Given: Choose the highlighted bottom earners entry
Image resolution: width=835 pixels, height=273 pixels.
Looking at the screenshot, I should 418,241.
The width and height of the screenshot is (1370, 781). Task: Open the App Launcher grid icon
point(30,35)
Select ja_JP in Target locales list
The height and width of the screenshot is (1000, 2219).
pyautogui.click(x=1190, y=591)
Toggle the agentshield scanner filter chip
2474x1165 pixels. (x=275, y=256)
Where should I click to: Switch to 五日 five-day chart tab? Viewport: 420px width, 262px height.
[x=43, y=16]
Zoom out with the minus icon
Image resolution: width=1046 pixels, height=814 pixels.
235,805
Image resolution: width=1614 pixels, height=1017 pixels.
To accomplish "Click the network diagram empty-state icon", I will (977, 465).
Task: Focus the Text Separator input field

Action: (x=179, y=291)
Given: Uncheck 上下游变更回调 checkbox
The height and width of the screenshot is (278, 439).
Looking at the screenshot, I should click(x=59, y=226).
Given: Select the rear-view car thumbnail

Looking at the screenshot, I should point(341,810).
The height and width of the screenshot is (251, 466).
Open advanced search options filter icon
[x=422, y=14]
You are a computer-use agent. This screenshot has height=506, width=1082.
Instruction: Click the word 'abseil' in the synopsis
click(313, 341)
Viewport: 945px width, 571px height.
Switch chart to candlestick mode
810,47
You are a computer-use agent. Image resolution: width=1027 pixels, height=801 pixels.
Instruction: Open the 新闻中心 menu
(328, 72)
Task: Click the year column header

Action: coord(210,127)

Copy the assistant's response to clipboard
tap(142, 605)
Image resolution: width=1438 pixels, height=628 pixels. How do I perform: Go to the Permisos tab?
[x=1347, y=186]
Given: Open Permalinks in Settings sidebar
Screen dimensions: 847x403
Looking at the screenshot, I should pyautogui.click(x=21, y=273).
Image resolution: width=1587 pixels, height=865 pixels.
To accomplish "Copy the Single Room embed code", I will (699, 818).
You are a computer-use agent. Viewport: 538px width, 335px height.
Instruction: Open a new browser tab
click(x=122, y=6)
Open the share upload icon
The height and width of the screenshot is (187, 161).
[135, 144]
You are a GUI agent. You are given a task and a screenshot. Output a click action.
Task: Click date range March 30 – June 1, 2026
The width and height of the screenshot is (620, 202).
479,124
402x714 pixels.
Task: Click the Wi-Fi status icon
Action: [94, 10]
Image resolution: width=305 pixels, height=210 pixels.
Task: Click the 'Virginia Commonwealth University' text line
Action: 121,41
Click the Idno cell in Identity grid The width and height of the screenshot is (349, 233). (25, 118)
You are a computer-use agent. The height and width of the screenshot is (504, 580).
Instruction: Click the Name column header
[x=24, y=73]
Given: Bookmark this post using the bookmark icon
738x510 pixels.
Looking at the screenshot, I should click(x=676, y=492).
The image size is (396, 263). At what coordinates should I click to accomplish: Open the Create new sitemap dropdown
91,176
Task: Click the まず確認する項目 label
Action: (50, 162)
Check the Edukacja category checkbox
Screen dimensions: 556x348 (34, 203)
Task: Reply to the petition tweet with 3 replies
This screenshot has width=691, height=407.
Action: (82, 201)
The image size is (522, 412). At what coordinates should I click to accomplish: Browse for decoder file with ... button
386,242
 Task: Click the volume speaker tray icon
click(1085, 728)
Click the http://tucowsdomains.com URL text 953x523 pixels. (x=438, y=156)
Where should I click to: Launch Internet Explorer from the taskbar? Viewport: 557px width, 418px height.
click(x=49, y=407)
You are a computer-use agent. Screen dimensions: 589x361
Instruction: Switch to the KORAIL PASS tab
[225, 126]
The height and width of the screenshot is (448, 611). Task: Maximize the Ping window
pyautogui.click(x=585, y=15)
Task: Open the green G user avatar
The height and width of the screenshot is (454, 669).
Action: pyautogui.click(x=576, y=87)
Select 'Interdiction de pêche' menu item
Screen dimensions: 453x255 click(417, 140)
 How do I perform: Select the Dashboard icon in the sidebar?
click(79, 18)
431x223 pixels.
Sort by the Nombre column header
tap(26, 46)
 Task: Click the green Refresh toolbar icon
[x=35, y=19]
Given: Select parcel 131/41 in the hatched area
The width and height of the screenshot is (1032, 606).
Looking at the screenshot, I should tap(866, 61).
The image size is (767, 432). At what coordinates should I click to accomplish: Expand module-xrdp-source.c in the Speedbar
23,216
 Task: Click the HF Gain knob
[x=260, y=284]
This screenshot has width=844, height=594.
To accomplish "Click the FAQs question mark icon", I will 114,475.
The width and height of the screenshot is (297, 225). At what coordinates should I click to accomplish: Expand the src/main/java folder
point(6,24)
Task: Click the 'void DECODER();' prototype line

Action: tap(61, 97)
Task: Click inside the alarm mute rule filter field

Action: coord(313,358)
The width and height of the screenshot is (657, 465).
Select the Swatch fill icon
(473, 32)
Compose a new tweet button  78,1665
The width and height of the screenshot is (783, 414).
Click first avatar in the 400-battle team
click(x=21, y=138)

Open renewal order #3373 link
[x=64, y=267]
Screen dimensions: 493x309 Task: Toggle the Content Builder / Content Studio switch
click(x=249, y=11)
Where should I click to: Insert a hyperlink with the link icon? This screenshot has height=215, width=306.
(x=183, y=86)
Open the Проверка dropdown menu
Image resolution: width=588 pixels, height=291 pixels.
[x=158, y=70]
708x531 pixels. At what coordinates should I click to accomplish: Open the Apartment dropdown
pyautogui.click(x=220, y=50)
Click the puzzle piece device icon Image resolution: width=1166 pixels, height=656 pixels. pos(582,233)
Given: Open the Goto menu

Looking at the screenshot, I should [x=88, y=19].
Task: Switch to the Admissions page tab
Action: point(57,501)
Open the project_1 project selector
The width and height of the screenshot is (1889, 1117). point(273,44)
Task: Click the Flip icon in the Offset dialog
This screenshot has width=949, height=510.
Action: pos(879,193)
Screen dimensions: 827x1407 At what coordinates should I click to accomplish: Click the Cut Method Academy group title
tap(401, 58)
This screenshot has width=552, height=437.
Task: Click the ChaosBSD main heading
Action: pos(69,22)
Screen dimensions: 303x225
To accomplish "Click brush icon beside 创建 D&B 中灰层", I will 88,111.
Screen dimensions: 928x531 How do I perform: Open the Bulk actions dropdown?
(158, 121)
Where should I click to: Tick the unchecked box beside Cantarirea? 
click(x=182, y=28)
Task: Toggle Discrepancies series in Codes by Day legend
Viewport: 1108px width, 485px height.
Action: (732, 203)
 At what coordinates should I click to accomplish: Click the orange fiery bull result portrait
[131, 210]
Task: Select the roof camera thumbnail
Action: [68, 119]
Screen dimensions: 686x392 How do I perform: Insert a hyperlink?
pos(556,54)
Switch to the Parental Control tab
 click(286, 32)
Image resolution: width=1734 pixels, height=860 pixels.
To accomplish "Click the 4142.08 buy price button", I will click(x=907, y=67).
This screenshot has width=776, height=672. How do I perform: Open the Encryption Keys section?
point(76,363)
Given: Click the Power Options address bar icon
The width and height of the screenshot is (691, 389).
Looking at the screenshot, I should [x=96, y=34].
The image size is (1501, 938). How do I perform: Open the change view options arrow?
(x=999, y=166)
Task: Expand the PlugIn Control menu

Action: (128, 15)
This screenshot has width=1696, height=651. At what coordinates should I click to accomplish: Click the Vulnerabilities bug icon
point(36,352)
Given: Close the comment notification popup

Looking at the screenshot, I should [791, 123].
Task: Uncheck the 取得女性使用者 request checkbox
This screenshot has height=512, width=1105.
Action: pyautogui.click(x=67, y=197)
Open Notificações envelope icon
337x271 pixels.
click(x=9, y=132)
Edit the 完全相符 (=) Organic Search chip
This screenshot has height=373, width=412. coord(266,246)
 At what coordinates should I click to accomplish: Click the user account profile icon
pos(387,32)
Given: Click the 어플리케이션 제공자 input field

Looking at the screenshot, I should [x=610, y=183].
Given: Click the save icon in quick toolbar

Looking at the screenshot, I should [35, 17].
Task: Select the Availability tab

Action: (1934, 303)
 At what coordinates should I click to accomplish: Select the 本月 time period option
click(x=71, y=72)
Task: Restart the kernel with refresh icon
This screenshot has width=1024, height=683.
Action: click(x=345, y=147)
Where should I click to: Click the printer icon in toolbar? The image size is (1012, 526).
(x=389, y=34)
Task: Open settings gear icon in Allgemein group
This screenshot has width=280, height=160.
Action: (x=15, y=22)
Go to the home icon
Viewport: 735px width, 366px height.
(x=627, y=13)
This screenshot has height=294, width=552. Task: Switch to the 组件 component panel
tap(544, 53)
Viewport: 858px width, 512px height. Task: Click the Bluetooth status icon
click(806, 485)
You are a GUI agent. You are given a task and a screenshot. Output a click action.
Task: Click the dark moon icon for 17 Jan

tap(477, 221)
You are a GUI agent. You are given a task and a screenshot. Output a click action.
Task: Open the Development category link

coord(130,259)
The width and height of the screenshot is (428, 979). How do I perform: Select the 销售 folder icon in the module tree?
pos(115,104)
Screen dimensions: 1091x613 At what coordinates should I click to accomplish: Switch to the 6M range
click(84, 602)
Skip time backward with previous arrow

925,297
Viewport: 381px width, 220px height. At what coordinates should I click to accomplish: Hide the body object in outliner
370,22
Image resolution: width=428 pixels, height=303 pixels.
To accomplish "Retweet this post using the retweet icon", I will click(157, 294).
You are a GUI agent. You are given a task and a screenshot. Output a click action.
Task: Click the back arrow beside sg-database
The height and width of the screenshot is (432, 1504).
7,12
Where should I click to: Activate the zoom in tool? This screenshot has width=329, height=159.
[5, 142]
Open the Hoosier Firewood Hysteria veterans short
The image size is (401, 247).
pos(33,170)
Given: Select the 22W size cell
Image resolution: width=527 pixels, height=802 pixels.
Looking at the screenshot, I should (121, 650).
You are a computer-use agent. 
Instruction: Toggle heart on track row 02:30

__What to work on__
Count the lines of the data above that contain the string "status", treating uppercase and lowercase as different. Give only the number.

__Written response__
2